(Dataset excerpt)
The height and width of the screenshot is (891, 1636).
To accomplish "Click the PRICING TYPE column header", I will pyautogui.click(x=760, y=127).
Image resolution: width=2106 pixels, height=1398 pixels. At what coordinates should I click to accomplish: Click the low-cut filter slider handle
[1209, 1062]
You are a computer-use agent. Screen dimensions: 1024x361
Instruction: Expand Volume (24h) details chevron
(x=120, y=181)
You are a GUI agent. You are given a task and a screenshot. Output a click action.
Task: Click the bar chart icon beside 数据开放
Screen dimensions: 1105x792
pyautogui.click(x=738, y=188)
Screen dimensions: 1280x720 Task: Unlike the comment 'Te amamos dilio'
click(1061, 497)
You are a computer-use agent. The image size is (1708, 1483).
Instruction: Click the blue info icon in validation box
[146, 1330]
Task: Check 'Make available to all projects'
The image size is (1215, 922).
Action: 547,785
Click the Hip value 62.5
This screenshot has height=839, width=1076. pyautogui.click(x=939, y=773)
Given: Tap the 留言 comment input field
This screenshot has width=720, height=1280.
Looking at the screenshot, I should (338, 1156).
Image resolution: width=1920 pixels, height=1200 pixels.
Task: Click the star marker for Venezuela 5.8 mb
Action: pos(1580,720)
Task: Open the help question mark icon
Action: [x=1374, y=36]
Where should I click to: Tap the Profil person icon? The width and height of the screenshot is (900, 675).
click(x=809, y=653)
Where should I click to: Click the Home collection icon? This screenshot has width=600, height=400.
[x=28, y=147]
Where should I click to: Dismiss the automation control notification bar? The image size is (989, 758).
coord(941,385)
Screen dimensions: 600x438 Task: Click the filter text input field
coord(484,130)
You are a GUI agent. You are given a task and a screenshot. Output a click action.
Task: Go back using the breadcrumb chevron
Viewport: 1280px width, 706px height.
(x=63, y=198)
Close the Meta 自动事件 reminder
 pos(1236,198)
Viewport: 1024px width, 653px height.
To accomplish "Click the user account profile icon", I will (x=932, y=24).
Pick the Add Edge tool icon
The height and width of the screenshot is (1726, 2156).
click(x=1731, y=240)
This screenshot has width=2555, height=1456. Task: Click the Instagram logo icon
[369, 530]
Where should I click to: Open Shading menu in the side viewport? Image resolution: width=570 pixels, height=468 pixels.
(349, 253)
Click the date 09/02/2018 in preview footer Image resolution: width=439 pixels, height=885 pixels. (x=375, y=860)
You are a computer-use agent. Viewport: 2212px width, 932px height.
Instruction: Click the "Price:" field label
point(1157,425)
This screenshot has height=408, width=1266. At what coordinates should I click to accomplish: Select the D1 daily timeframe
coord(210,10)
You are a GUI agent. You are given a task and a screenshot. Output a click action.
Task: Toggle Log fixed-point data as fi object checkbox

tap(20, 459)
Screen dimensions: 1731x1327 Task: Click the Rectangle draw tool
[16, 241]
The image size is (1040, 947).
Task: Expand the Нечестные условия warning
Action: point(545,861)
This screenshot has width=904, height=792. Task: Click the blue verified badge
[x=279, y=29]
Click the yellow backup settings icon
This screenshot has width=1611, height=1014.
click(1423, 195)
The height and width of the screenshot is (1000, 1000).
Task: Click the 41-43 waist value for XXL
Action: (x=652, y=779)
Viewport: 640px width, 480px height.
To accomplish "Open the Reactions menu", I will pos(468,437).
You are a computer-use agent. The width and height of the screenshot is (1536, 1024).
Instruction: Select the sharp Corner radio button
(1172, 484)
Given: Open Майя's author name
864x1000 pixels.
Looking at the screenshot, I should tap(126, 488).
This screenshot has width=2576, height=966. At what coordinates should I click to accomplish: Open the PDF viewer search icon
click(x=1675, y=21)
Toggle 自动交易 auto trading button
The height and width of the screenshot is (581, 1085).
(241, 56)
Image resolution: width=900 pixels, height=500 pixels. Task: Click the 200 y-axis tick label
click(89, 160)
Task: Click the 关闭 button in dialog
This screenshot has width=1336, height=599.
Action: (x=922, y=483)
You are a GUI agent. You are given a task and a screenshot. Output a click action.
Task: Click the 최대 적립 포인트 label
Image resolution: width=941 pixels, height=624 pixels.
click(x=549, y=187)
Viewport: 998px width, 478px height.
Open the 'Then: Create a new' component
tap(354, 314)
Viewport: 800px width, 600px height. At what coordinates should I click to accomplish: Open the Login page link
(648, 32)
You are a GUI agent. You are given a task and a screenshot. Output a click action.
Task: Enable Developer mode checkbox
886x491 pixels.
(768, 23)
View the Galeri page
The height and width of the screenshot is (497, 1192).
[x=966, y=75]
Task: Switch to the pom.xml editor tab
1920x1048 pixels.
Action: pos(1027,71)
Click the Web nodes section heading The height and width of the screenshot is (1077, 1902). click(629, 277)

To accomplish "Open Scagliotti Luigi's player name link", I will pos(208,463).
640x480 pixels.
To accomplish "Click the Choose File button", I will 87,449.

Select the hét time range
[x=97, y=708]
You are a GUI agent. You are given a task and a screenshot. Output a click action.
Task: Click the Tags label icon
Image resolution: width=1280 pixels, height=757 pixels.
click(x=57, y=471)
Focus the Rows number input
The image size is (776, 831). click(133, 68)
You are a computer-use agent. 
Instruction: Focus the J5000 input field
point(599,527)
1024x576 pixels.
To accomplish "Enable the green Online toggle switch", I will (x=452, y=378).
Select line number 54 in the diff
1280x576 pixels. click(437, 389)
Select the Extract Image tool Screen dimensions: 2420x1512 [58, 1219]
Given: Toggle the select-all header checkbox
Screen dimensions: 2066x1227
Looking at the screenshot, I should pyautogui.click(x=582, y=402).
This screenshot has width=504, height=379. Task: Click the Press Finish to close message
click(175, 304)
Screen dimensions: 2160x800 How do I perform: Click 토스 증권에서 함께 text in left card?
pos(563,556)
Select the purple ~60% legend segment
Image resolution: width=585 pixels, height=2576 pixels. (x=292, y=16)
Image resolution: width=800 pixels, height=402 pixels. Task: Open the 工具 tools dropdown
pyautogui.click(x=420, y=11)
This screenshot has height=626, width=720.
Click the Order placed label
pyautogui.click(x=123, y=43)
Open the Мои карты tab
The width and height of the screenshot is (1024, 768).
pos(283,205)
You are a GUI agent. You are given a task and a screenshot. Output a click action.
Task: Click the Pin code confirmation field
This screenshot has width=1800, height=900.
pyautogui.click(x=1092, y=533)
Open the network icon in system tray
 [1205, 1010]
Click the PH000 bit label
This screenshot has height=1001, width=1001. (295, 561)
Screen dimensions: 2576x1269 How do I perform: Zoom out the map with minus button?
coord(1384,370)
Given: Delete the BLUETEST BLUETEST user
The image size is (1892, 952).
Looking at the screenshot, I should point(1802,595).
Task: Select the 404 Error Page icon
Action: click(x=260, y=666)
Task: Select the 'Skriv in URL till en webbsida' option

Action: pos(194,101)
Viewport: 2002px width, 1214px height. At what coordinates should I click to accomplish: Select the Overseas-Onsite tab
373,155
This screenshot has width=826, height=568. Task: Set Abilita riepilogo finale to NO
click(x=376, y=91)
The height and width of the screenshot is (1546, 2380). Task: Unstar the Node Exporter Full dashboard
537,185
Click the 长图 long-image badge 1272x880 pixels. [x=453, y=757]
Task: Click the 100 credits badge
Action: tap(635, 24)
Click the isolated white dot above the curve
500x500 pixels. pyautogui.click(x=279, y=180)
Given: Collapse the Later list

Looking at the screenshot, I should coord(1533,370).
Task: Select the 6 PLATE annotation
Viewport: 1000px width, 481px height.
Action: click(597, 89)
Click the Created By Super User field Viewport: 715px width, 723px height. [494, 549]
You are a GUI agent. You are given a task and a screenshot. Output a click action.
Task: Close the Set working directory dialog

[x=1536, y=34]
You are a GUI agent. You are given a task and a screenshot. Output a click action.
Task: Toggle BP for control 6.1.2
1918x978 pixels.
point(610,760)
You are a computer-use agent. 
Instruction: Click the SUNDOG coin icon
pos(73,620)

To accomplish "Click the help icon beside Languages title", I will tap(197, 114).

What you need to do
Set down again, without alteration, the lines of the data above, beginning with the line that contains "640x480 pixels." and continuing through the line that contains "The image size is (776, 831). click(133, 68)", both of these included.

The completed task
640x480 pixels.
To accomplish "Click the Choose File button", I will 87,449.

Select the hét time range
[x=97, y=708]
You are a GUI agent. You are given a task and a screenshot. Output a click action.
Task: Click the Tags label icon
Image resolution: width=1280 pixels, height=757 pixels.
click(x=57, y=471)
Focus the Rows number input
The image size is (776, 831). click(133, 68)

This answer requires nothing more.